Frequent user feedback is important. Whenever data owners fix tags, that feedback is tracked to see if the prompt or rules need refinement. Including examples and edge cases in the prompt clarifies ambiguous situations. Introducing a confidence threshold from the LLM can filter uncertain tags for extra review. Over time, prompt improvements and a curated knowledge base of domain-specific phrases reduce false positives or false negatives.
How would you handle edge cases such as very long schema descriptions or special characters?
Splitting large schemas into smaller batches prevents token overflow. Each batch includes only enough columns to stay within context limits. For special characters or domain-specific tokens, instructions in the prompt clarify they should be treated the same as normal text. If the LLM fails to parse them, fallback rules or smaller chunks help. User feedback is especially crucial for these atypical fields.
Why use an LLM instead of a traditional regex or classical machine learning approach?
Regex patterns may result in many false positives. Classical machine learning requires lengthy model training and labeled data. LLMs can interpret domain text contextually, reducing the need for large labeled datasets. Data governance teams can quickly revise text-based rules by editing prompts. This agility outperforms rigid methods when schema naming conventions change or new field types appear.
How do you handle extremely sensitive data like national IDs or financial identifiers?
They define specialized tags for critical identifiers. The LLM receives instructions to be cautious with these tags and only assign them if the column name strongly indicates that information. Business logic can incorporate stricter verification steps for tags that imply highly sensitive data. The combination of user verification and strict tagging guidelines adds additional safeguards.
If the classification mistakes appear repeatedly in a certain domain, how do you improve?
They analyze misclassifications and enhance the prompt to address repeated issues. If the mistakes relate to domain-specific naming, more real examples or clarifications are added. If that is insufficient, a lightweight feedback mechanism can store known mappings (for instance, certain column names always map to <Personal.Contact_Info>
). Ongoing iteration integrates these fixes into the prompt or fallback rules.
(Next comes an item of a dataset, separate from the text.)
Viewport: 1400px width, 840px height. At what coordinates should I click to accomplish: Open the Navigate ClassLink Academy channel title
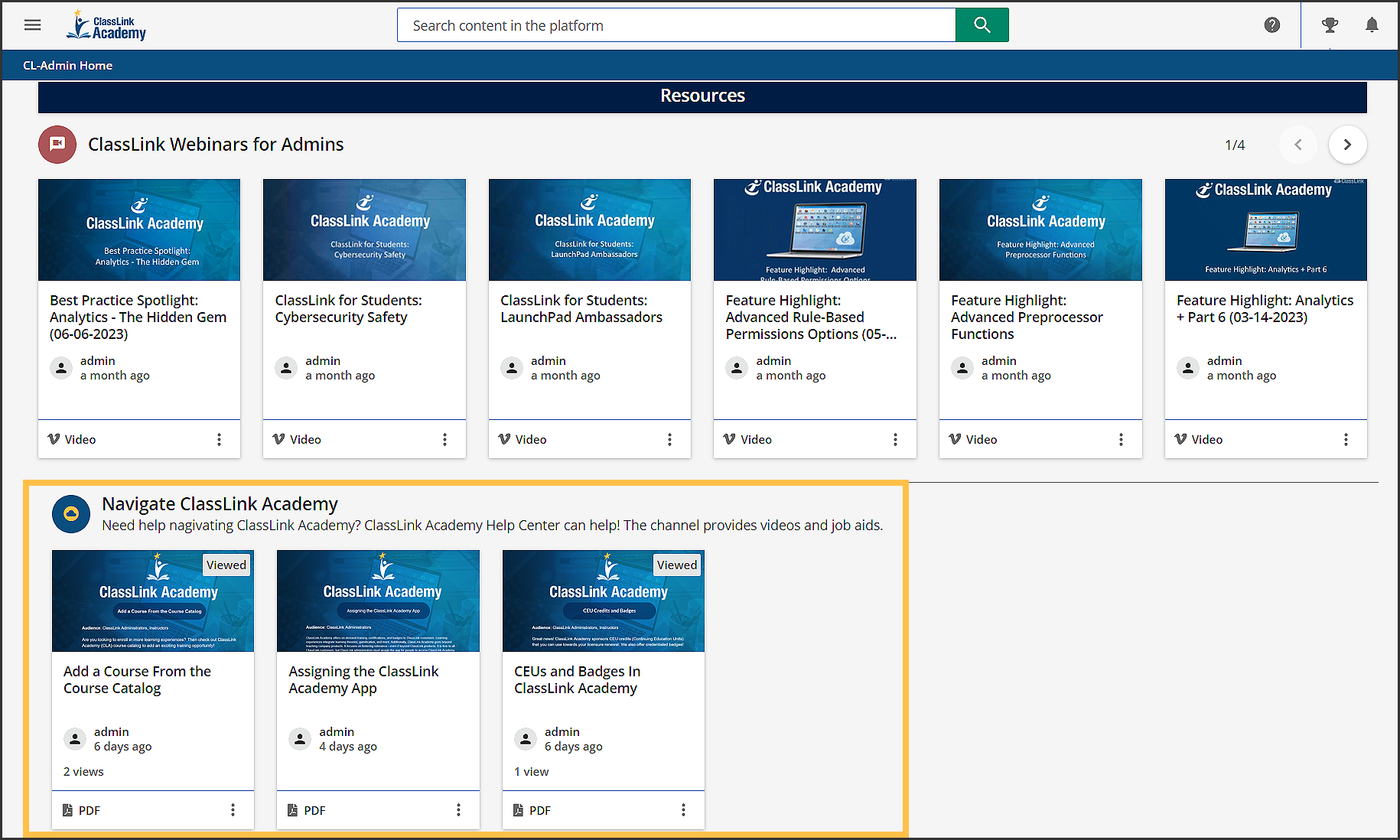tap(220, 504)
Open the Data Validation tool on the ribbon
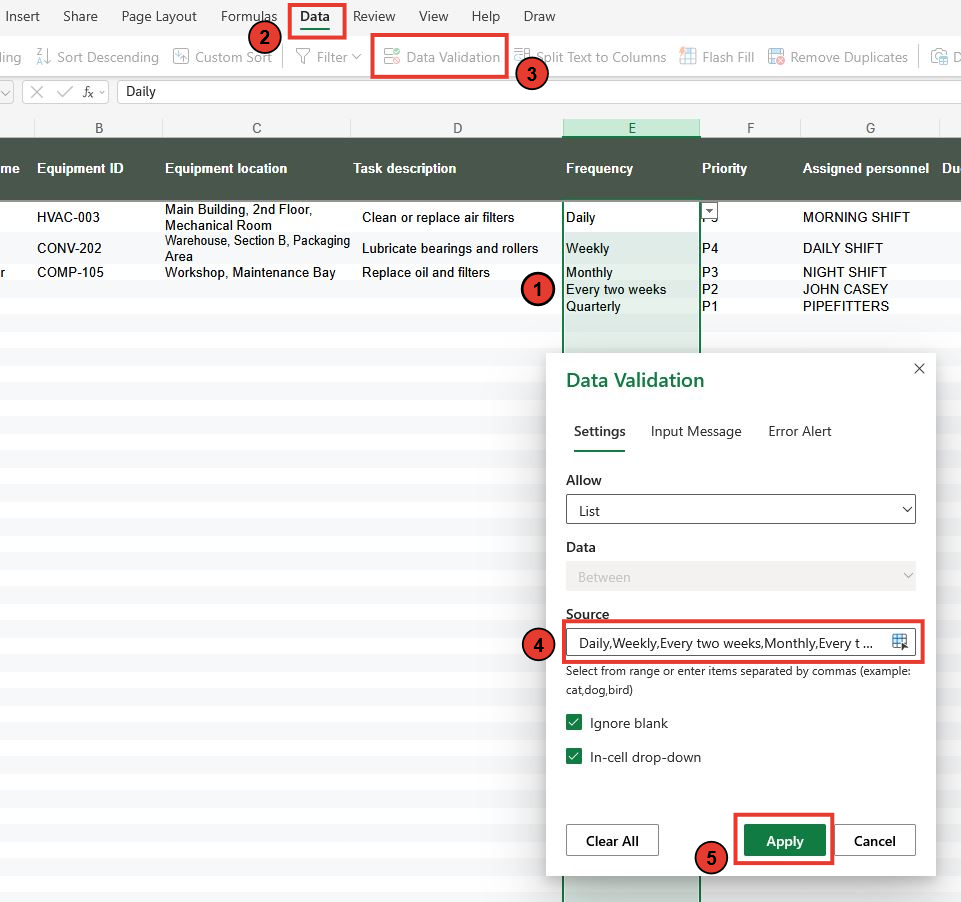This screenshot has width=961, height=902. click(439, 57)
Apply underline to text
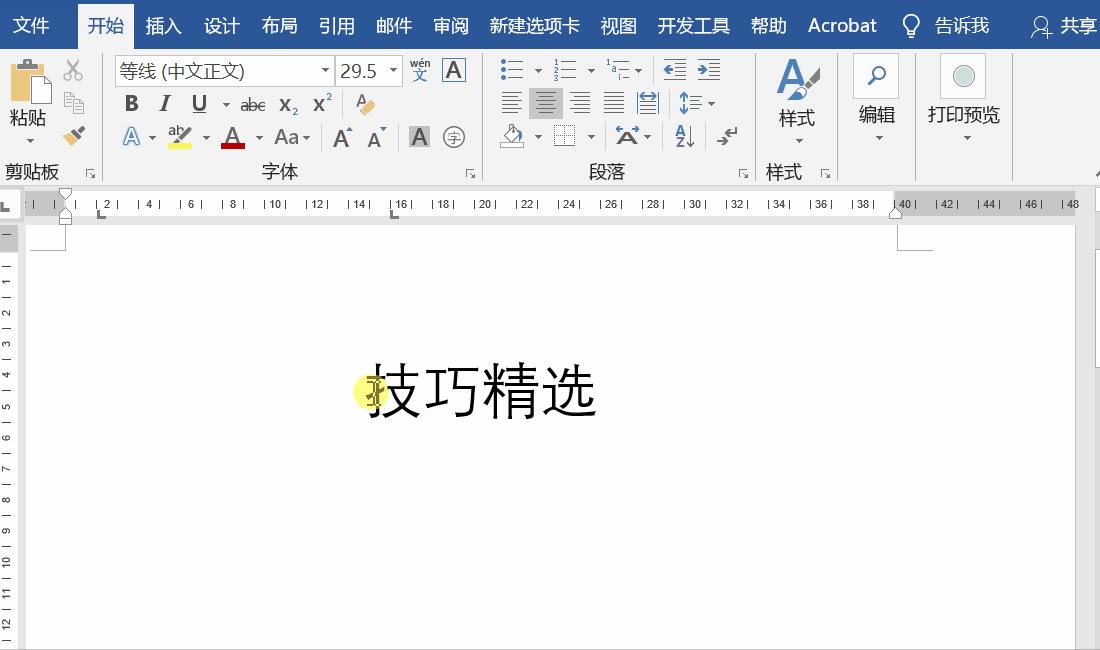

Could this approach extend to classifying entire tables or streams beyond just columns?
Yes. The same LLM approach can classify higher-level entities by passing table metadata, sample column names, or sample data if needed. They can also combine column-level tags to assign aggregated tags at the table or stream level. This helps manage data sensitivity or discover broader data patterns.
How would you measure success in this project?
They track two key metrics:
User adoption: Data teams rely on the system instead of manually tagging.
Accuracy: Fewer user-initiated corrections over time, demonstrating the LLM’s improved reliability. They also watch time savings—the reduced hours spent on manual governance tasks.
What if the LLM’s version changes or is deprecated?
Maintaining prompt versioning is critical. They store which prompt version was used for each classification batch, along with the system outputs. If an LLM upgrade changes how it interprets text, a controlled rollout strategy can compare accuracy before fully migrating. This mitigates sudden performance regressions.